Solving the differential equation $y - yy'^2 = 6y'^2$

I'm solving the differential equation

$$y - yy'^2 = 6y'^2$$

I have a worked out solution but I got a much shorter approach. The solution is given in parametric equations, while mine isn't. Here is how I attempted to solve the problem:

We consider this as a differential equation where $x$ is a function of $y$. The differential equation becomes:

$$y - \frac{y}{x'^2} = \frac{6}{x'^2}$$

or equivalently:

$$yx'^2 - y = 6$$

or $$x' = \pm\sqrt{\frac{6+y}{y}}$$

the result follows by integrating with respect to $y$. Does this seem correct?

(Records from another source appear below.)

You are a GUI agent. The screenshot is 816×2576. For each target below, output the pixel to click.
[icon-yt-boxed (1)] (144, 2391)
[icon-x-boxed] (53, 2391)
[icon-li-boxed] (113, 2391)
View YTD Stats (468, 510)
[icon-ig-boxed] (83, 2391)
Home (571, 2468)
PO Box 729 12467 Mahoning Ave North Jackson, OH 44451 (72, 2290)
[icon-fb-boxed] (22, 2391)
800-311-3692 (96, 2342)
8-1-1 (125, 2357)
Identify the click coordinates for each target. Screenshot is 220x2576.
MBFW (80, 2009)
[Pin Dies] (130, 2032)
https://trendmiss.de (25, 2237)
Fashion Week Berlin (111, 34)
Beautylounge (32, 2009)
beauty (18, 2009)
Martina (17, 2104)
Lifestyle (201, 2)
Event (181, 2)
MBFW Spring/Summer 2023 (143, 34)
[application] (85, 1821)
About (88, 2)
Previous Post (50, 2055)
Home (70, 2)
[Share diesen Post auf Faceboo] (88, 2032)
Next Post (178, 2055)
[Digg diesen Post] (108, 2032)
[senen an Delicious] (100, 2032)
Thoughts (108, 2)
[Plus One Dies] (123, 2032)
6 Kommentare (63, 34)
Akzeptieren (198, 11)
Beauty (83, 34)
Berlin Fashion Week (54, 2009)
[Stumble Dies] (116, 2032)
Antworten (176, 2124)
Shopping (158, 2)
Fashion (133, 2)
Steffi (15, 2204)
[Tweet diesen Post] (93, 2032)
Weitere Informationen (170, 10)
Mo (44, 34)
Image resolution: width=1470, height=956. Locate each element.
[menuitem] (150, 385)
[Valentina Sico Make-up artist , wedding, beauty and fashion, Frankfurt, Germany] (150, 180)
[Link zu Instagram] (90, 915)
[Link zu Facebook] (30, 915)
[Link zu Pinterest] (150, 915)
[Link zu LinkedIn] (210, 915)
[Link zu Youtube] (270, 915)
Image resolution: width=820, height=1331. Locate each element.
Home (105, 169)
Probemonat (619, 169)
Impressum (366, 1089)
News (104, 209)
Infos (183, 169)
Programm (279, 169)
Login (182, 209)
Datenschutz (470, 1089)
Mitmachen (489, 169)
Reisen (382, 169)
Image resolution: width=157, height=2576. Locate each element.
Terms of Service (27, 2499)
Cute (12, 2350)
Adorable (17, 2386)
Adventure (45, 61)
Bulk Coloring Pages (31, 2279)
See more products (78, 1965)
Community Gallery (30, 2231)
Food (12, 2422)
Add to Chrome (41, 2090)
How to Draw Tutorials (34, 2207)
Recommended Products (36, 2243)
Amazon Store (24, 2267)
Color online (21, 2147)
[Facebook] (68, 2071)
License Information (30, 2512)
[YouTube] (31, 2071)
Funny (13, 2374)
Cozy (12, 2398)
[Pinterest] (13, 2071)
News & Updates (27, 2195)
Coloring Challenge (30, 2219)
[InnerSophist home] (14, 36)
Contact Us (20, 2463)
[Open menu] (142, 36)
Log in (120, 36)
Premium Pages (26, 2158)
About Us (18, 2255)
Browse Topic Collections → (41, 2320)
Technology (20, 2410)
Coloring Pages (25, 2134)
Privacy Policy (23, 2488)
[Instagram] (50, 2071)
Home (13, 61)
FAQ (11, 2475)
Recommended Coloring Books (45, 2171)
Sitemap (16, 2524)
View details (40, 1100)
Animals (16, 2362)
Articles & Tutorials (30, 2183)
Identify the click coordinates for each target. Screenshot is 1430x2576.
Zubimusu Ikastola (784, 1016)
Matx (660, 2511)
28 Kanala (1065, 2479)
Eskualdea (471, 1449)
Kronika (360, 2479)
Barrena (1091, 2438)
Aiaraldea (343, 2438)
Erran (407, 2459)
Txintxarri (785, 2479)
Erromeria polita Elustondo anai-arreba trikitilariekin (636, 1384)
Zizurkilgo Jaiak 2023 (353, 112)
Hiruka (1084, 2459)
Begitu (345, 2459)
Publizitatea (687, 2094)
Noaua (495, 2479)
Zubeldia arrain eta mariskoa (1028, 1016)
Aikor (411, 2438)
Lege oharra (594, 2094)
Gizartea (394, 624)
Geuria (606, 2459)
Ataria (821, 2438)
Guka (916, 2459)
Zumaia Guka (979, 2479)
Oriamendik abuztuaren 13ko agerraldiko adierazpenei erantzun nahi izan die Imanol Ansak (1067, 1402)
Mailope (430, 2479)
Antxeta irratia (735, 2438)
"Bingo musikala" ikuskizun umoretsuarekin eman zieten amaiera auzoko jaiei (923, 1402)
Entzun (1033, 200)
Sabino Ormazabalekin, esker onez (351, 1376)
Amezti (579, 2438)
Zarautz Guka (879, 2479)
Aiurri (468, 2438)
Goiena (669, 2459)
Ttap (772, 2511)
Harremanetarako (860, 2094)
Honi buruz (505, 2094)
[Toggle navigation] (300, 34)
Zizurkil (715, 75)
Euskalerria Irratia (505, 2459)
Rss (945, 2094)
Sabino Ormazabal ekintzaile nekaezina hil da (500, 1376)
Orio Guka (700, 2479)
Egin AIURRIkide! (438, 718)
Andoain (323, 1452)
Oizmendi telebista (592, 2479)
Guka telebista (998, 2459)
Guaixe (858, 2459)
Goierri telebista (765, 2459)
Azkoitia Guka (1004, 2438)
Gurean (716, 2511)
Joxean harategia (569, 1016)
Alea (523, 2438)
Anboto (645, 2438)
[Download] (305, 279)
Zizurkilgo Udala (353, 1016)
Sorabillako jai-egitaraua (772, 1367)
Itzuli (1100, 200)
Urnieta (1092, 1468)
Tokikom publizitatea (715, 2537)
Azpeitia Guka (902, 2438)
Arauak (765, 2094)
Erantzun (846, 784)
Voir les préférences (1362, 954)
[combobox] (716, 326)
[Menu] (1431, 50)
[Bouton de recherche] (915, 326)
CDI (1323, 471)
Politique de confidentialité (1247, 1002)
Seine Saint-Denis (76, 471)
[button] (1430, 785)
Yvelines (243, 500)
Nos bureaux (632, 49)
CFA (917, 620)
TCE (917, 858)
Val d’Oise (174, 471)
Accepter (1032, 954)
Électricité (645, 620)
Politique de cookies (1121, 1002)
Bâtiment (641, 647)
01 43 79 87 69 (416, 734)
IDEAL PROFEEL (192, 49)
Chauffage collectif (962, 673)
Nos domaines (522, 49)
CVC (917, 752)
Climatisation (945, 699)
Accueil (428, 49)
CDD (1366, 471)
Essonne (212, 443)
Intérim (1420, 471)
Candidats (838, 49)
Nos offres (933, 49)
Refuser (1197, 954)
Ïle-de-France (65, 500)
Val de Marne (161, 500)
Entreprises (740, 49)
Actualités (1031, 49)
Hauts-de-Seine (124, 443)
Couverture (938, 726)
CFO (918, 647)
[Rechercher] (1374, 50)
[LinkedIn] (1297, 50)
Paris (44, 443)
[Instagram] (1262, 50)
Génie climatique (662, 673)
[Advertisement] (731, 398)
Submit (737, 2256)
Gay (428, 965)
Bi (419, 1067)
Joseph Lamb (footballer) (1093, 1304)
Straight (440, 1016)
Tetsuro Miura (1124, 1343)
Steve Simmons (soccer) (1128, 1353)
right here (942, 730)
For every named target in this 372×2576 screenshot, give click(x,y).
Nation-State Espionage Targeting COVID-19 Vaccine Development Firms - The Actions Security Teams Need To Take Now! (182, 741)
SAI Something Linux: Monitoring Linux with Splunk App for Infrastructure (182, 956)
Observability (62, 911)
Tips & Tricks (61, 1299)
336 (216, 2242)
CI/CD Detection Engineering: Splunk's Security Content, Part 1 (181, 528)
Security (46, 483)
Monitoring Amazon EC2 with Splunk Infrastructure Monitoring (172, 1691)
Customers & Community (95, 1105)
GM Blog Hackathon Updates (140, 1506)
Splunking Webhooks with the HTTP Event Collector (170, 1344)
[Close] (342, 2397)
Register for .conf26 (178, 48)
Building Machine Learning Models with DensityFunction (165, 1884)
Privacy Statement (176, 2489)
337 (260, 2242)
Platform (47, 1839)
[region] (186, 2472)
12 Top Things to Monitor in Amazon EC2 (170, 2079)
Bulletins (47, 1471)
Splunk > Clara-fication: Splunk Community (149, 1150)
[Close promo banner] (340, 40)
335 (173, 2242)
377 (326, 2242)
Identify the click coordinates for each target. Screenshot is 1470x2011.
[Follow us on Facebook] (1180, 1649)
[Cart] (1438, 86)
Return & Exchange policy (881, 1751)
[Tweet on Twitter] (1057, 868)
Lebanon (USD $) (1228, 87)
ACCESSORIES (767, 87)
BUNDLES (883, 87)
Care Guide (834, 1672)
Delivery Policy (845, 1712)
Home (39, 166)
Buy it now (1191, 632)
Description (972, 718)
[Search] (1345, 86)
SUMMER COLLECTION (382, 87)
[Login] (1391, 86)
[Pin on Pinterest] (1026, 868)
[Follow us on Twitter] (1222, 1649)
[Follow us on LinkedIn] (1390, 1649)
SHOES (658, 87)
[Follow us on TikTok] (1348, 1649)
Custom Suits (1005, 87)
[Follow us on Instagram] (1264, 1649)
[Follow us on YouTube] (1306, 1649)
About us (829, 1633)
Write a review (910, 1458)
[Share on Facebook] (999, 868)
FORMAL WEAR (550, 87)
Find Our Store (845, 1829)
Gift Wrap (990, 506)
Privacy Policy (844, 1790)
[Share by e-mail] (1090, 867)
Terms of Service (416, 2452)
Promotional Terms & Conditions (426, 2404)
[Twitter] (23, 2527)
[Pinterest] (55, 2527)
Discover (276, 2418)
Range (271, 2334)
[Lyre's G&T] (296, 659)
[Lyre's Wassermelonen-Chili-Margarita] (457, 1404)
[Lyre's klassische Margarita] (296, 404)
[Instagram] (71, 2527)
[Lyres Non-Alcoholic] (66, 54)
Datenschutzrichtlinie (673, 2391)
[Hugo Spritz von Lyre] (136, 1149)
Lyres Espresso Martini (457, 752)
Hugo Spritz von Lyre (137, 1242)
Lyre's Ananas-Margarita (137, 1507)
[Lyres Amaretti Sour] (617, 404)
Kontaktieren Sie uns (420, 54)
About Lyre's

The solution my book suggests is to solve the initial equation for $y$ and then take the derivative of both sides where one makes the substitution $y' = p$.

• Why not solve directly $$\sqrt{1+\frac6y}y'=\pm1\ ?$$ – Did Jun 19 '17 at 12:01
There isn't really any advantage to switching to $dx/dy$: you can rearrange the original equation to $$y'^2 \frac{y+6}{y} = 1,$$ which is essentially the same thing. One can then take the square root and integrate by putting $u=(y+6)/y$ in the usual way.